Midazolam, Propofol, Pentobarbital

A systemic review compares pentobarbital, propofol, and midazolam at the treatment response, complications, and mortality in patients with refractory status. Data was obtained via a literature review that dates from the timeframe of January 1970 to September 2001. Medication doses administered for treatment of SE are as follows: pentobarbital loading dose of 13 mg/kg, minimum infusion of 1.84 +/- 1.59 mg/kg/h, and max infusion of 3.17 +/- 2.11 mg/kg/h with a continuous infusion duration of 30 hours; propofol loading dose of 1 mg/kg, minimum infusion of 2.94 +/-2.00 mg/kg/h, and max infusion of 6.98 +/- 5.34 mg/kg/h with a continuous infusion duration of 36 hours; midazolam loading dose of 0.2 mg/kg, minimum infusion of 0.08 +/-0.04 mg/kg/h, and max infusion of 0.23 +/- 0.17 mg/kg/h with a continuous infusion duration of 96 hours; Outcome measures varied from assessing immediate treatment failure, breakthrough seizures, withdrawal seizures, and switching of continuous intravenous antiepileptic therapy due to treatment control of seizures. Results of statistical significance include the following: midazolam being associated with more breakthrough seizures and changes in pharmacological agents; second pentobarbital was associated with the least amount of short term treatment failure, breakthrough seizures, and not needing changes.14

Ketamine

A multicenter, retrospective study reviews the medical records and electroencephalography (EEG) reports from the time frame of 1999 to 2012 involving 58 subjects with 60 cases of refractory status epilepticus treated with IV ketamine. The objective of the study was to assess the use of efficacy and safety of IV ketamine in refractory status epilepticus. Primary outcome was measurement at discharge utilizing the modified Rankin Scale (mRS) and mortality. Ketamine was administered after a median of 9 days since the initial presentation of status epilepticus. Median loading dose was 1.5 mg/kg and 5 mg/kg max followed by continuous infusion median of 2.75 mg/kg/h and max of 10 mg/kg/h with a duration that spanned from 6 hrs to 27 days. Results included 12% where ketamine resulted in permanent control of SE within 24 hrs of ketamine being added to a multidrug regimen. Overall 34 episodes (57%) cases of status epilepticus cases were controlled with. Response to ketamine is significant provided a p-value of 0.0014 for a univariate analysis and p-value of 0.001 for a multivariate analysis. Additional results include mortality rate of 45%, younger age patients with a median age of 27 providing statistical significance. Adverse events include a case of propofol related infusion syndrome, 2 patients developing supraventricular tachycardia, atrial fibrillation, and elevated intracranial pressure.15

Discussion and conclusions

The intent of evaluating various studies was to determine the selection of antiepileptics in both benzodiazepines refractory status epilepticus and maintenance therapy after the initiation of benzodiazepines to ensure the cessation of seizures.

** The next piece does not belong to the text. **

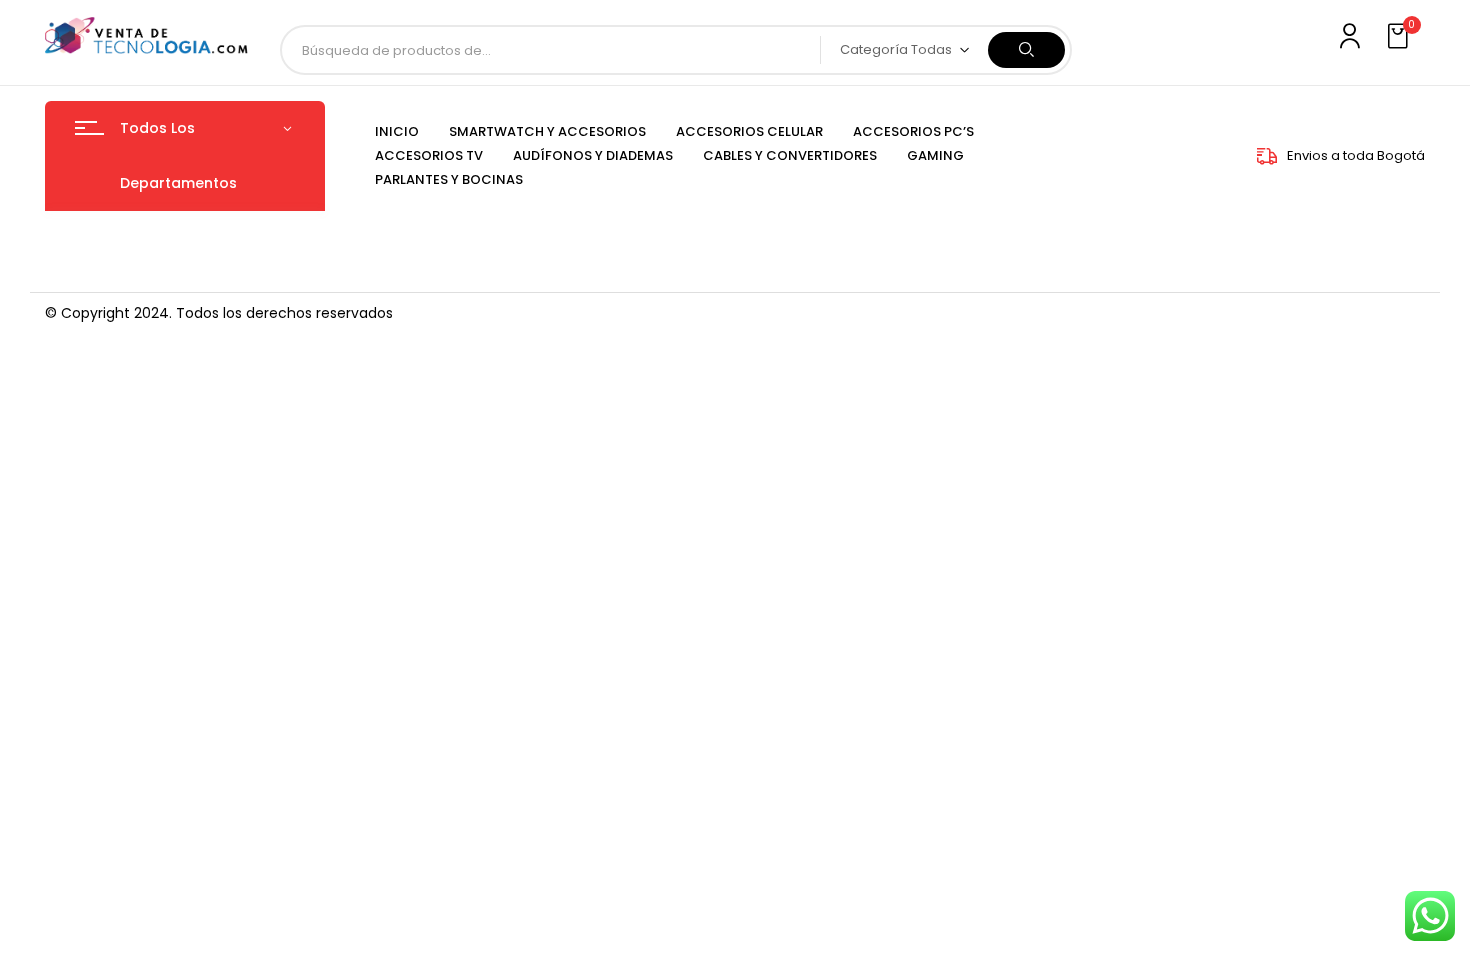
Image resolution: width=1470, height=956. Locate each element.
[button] (1400, 37)
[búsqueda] (1026, 50)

The 2012 report of the guideline committee of the American epilepsy society by Brophy GM, Bell R, Claassen J, et al shows the recommendations for adults with status epilepticus to first initiate treatment with benzodiazepines and choices include lorazepam, diazepam, and midazolam. In addition, Misra et al have recommended the levetiracetam as an alternative option to lorazepam for the treatment of SE in patients with hypotension and respiratory distress. After initiation of benzodiazepines, the non-benzodiazepine anti-epileptic drugs are utilized either as an adjunct or for refractory cases. Studies show that the anti-epileptic drugs are approximately equivalent in status epilepticus control once a benzodiazepine has been given. Additionally, based on the evidence from the literatures reported in this review, there is no statistical difference amongst the various agents described. Further evaluation of non-benzodiazepine anti-epileptic drugs are necessary to determine the efficacy and safety of agents as it pertains to maintenance therapy and refractory cases.

Acknowledgments

None.

Conflicts of interest

Authors declare that there is no conflict of interest.